Property creates no value added, no innovation, no patents and no creative long-lasting capacity. The great consumer/producer brands of the world – Sony, Apple, Mercedes, Walt Disney, U2 – are not made of bricks and mortar but are made of brain power and are creativity-driven. We are not creating any of these brands. In fact, a recent Fortune 500 survey put only one Irish company – Ryanair – in the global top 500.

The implication of this development is that the producing capacity of the country is falling back alarmingly. If this continues, we will not be able to pay our increasing indebtedness.

Today, Microsoft, Dell and Intel, account for 20pc of our GDP. Think about that for a moment. The turnover of the operations of three multi-nationals in Ireland accounts for one euro in every five in circulation here!
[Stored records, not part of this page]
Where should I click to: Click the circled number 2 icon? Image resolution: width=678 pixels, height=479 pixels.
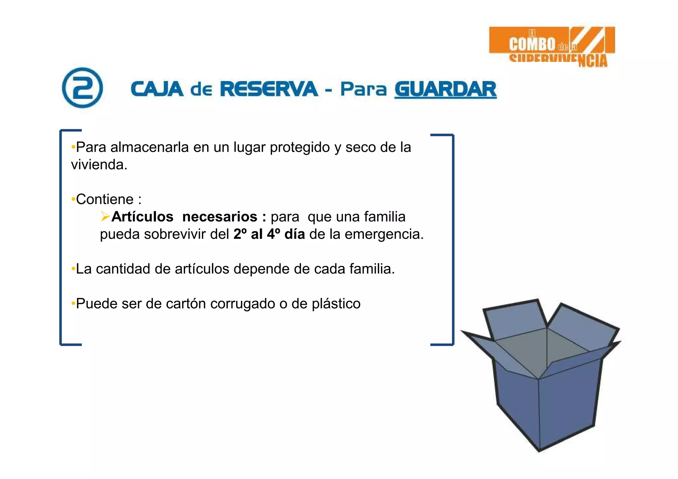click(x=82, y=88)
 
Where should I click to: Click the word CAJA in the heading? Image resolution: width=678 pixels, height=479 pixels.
click(x=157, y=89)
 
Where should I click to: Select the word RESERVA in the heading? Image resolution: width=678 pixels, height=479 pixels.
click(x=269, y=89)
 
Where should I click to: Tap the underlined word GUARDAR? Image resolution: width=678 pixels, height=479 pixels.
click(x=445, y=89)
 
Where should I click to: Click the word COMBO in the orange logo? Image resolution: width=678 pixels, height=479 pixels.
click(x=532, y=44)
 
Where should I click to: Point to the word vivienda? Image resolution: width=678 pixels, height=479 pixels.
click(x=99, y=165)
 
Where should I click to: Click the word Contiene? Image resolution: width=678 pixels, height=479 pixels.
click(x=105, y=199)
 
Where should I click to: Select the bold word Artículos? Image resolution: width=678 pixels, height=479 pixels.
click(x=142, y=217)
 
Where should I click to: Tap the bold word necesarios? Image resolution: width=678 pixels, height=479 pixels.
click(x=220, y=217)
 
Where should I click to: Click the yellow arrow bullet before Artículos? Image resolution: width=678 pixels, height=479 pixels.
click(x=105, y=216)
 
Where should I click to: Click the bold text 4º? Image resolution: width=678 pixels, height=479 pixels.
click(x=273, y=234)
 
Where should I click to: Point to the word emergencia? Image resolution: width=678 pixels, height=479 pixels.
click(x=384, y=234)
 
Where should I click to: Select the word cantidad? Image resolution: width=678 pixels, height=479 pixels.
click(x=121, y=269)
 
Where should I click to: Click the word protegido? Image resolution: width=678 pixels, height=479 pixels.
click(x=300, y=148)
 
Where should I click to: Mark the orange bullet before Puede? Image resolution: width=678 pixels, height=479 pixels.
click(x=73, y=303)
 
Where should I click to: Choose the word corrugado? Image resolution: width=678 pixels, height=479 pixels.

Furthermore, 72pc of all our exports came from two sectors – the “pharmachem” sector (chemicals and pharmaceuticals) and computer sector.

Multi-nationals accounted for an astounding 87.6pc of Irish exports, yet there are only 100,000 people working in the multi-nationals as opposed to 1.9m in the rest of the economy.

Of the remaining 12pc of our total exports, close to 8pc were agricultural goods, so domestic firms only account for a tiny 4pc of exports. Are things now becoming clear? The engine of growth in Ireland, the sector that earns hard currency for us, is the multi-nationals. They are non-unionised and are as a result, not directly covered by partnership. If we take the multi-nationals out of the equation, our productivity figures collapse.

So for example, the Enterprise Ireland sales-pitch claims that Irish productivity is the highest in the world but, when we take out the multi-nationals that impressive first in Europe, drops to a lowly eighth.

Without productivity growth, we cannot sustain wage increases indefinitely. This is the nub of the problem with partnership. Because it is a one-size-fits-all approach to the economy it operates on the basis of averages.

So those parts of the economy where productivity is low, manage to extract wage deals commensurate with sectors where productivity is high. This increases costs in the domestic side of the economy, which can only be paid for with lower profits.

All this makes the property market appear even more attractive for investors, because everyone thinks that prices can only go upwards. So the net result of partnership is to drive even more money into the property monster and away from domestic long-term wealth creating industries.

As long as everyone keeps borrowing and spending, these fundamental structural developments go unnoticed.

SO partnership, rather than making Irish workers more secure, is serving to waltz us up a cul de sac where real businesses are getting squeezed between the multi-nationals on the one side and on the property Leviathan on the other.

The multi-nationals are getting the best brains and the property industry is getting the cheapest capital. The piggy in the middle is the domestic private sector which is living off scraps.

This is not happening to the same extent in any other European country.

We are being blindly led by the feel-good factor associated with inflated house prices and the political imperative of the next general election.

With the world’s financial markets collapsing around us this week – signalling choppy waters in the future – all we seem to be worried about is the partnership charade. Rarely, has the feeling of living in an economic Lilliput been more intense.